Mana means ‘four’ in Shona, in reference to the four large permanent pools formed by the meanderings of the middle Zambezi. These 2,500 square kilometers of river frontage, islands, sandbanks, and pools, flanked by forests of mahogany, wild figs, ebonies, and baobabs, is one of the least developed national parks in Southern Africa. It has the country’s biggest concentration of hippopotami and crocodiles and large dry season mammal populations of the zebra, elephant, and Cape buffalo. The area is also home to other threatened species including the lion, cheetah, Cape wild dog, and near-threatened species including the leopard and the brown hyena.
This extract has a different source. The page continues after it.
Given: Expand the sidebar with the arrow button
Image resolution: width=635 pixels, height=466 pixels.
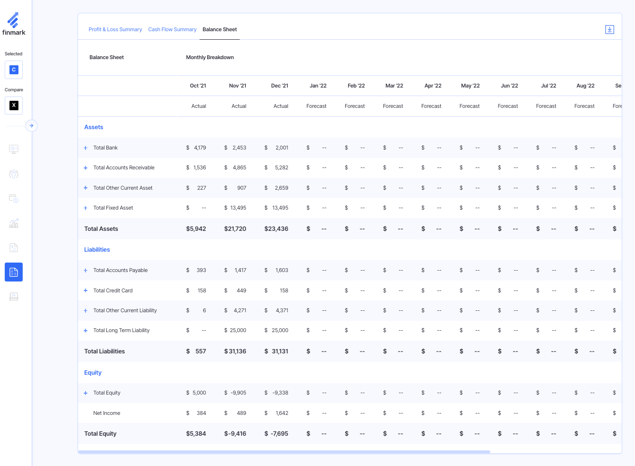Looking at the screenshot, I should (x=31, y=125).
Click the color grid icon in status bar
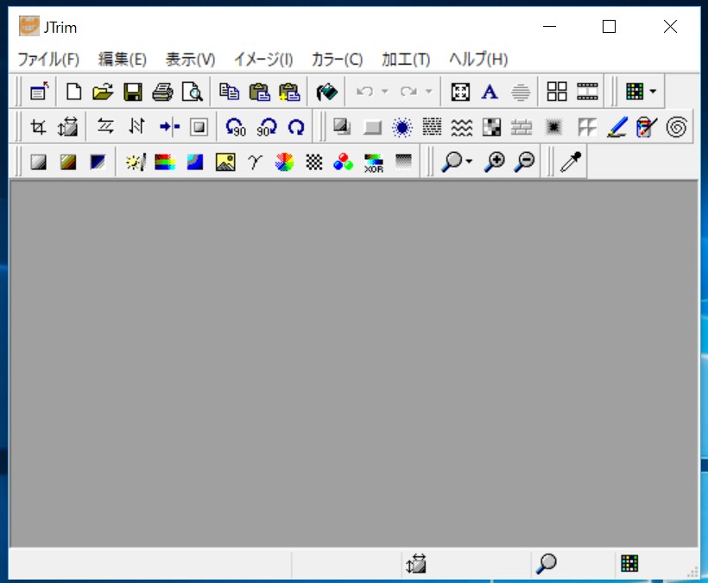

When the area was inscribed by UNESCO, it was one of the most important refuges for eastern black rhinoceros populations in Africa, with about 500 animals. By 1994, poaching had reduced these to just 10 remaining rhinos, which were removed to another area for their protection.

Conservation

The area was saved from a hydroelectric scheme in the early eighties which would have seen the flooding of the area. The area’s ecology is affected by the regulation of the Kariba Dam and there are concerns that another potential dam on the Zambezi River, in the Mapata Gorge, might dramatically undermine the value of the area. Recently, the area was again saved from the Mupata Gorge hydroelectric scheme, where the chosen project was the Batoka Dam instead.

Surrounding area

The park is contiguous with Zambia’s Lower Zambezi National Park on the opposite side of the Zambezi River, and the larger UNESCO area is contiguous with the Urungwe Safari Area (287,000 ha), the Dande Safari Area (52,300 ha) and the Doma Safari Area (76,400 ha).

Khami

Location             Matabeleland North Province, Zimbabwe

Type      Settlement

History

Periods Late Iron Age

UNESCO World Heritage Site

Official name     Khami Ruins National Monument

Inscription         1986 (10th Session)

Khami (also written as Khame, Kame, or Kami) is a ruined city located 22 kilometers west of Bulawayo, in Zimbabwe. It was once the capital of the Kingdom of Butwa of the Torwa dynasty. It is now a national monument and became a UNESCO World Heritage Site in 1986.

History

Khami was the capital of the Torwa dynasty for about 200 years from around 1450 and appears to have been founded at the time of the disappearance of the state at Great Zimbabwe. After that (the traditional date is 1683), it was conquered by Changamire Dombo who led an army of Rozvi rebels from the Mwenemutapa (“Monomotapa”) State. Excavations seem to show that the site was not occupied after these Rozvi took over. The Rozvi made another Khami phase site, Danamombe (Dhlo-Dhlo), their new capital. In the 1830s Nguni-speaking Ndebele raiders displaced them from Khami and many of the other sites they had established.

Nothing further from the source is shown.